__Text under study__.
=== Begin Enclosure ===

- Born: Guiza, Egypt
- Citizenship: United States
- Title: Dean, City University of New York Graduate School of Public Health and Health Policy
- Spouse: Hala El-Mohandes

= Ayman El-Mohandes =

Ayman El-Mohandes is an Egyptian-American epidemiologist who is dean of the CUNY Graduate School of Public Health and Health Policy since 2013. He was the dean of the College of Public Health at the University of Nebraska Medical Center from 2009 to 2013. He is a pediatrician and specialist in neonatal medicine and infant mortality in minority populations. El-Mohandes is an expert on vaccine hesitancy and acceptance.

==Education==
Ayman El-Mohandes received his Doctor of Medicine from Cairo University Medical School. He received his Master of Public Health in epidemiology and biostatistics from George Washington University.

==Career==
Prior to joining the City University of New York, El-Mohandes was a founding faculty member of the George Washington University (GWU) School of Public Health and Health Services, now known as the Milken Institute School of Public Health, where he served as associate dean for research and later, chair of the Department of Prevention and Community Health. He completed his training in pediatrics and neonatal medicine at DC Children's National Hospital, and was board certified in pediatric and neonatal medicine in 1985. He was an attending neonatologist and professor of pediatrics at George Washington. El-Mohandes went on to serve as the inaugural dean of the University of Nebraska Medical Center College of Public Health. His primary research addressed maternal and child health, particularly in underserved communities.

From 1999-2003, El-Mohandes served as principal investigator of the National Institute of Child Health and Human Development (NICHD) Initiative to Reduce Infant Mortality in Minority Populations. He is a Fellow of the American Academy of Pediatrics (FAAP), an elected Member of the American Society of Pediatrics (MASP), and a board member of the CUNY Research Foundation.

Since 2020, El-Mohandes has focused his research interest on the population health impact of the COVID-19 epidemic and vaccine hesitancy worldwide. His work in this domain has appeared in Nature, The Lancet, and the American Journal of Public Health. El-Mohandes is regularly consulted on this subject in the media. He is the co-lead of the New York City Pandemic Response Institute.

During 2022-2023, El-Mohandes was the chair of the Board of Directors for the Association of Schools and Programs in Public Health (ASPPH).

El-Mohandes is co-chair of the governing board at the Pandemic Response Institute along with co-chair Wafaa El-Sadr, founder and director of ICAP at Columbia University. El-Mohandes regularly appeared on media outlets for his expertise on COVID resurgence during the COVID pandemic and vaccine hesitancy.

In January 2024, El-Mohandes gave testimony before the Health, Finance, and Ways and Means Committees of the New York State Assembly on the executive budget proposal for health and Medicaid.

=== End Enclosure ===

[Pixel coordinate grounding data]
=== Begin Enclosure ===

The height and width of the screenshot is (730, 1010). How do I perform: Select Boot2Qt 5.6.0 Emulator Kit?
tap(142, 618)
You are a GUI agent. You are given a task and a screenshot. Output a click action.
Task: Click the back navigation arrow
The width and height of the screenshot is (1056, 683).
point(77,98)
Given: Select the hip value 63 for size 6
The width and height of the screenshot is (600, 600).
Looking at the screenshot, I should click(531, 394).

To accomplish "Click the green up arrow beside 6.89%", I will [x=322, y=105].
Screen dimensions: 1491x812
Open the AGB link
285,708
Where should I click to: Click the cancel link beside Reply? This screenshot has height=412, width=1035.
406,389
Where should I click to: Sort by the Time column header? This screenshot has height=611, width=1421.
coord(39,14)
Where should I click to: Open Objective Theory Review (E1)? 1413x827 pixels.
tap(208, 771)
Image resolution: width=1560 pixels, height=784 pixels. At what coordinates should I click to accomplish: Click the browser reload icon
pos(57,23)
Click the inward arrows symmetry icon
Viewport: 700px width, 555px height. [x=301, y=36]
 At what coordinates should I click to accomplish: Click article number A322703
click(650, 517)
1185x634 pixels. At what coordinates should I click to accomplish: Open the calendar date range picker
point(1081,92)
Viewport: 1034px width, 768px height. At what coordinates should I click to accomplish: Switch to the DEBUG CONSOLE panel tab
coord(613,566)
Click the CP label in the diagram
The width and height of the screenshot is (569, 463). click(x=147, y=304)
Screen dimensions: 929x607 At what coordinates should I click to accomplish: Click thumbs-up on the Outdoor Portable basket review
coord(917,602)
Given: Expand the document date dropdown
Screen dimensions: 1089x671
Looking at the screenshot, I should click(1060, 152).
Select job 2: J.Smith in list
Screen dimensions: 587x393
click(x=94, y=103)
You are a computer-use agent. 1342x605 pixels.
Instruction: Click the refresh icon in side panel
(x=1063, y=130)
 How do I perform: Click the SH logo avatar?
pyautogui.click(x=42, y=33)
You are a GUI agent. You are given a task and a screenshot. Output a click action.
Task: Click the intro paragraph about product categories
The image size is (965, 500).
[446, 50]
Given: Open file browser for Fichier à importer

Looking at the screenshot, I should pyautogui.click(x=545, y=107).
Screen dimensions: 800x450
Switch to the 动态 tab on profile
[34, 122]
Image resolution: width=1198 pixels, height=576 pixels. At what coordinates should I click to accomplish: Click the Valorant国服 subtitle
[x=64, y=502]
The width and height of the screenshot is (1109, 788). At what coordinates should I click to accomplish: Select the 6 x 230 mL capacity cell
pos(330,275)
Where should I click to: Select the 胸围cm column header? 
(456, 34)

=== End Enclosure ===

__Instructions for the task__.
Translate this sentence from the article on Ayman El-Mohandes into Spanish: "He is the co-lead of the New York City Pandemic Response Institute." These records were taken from a different source.

__Reply to the task__.
Es codirector del Instituto de Respuesta a Pandemias de la Ciudad de Nueva York.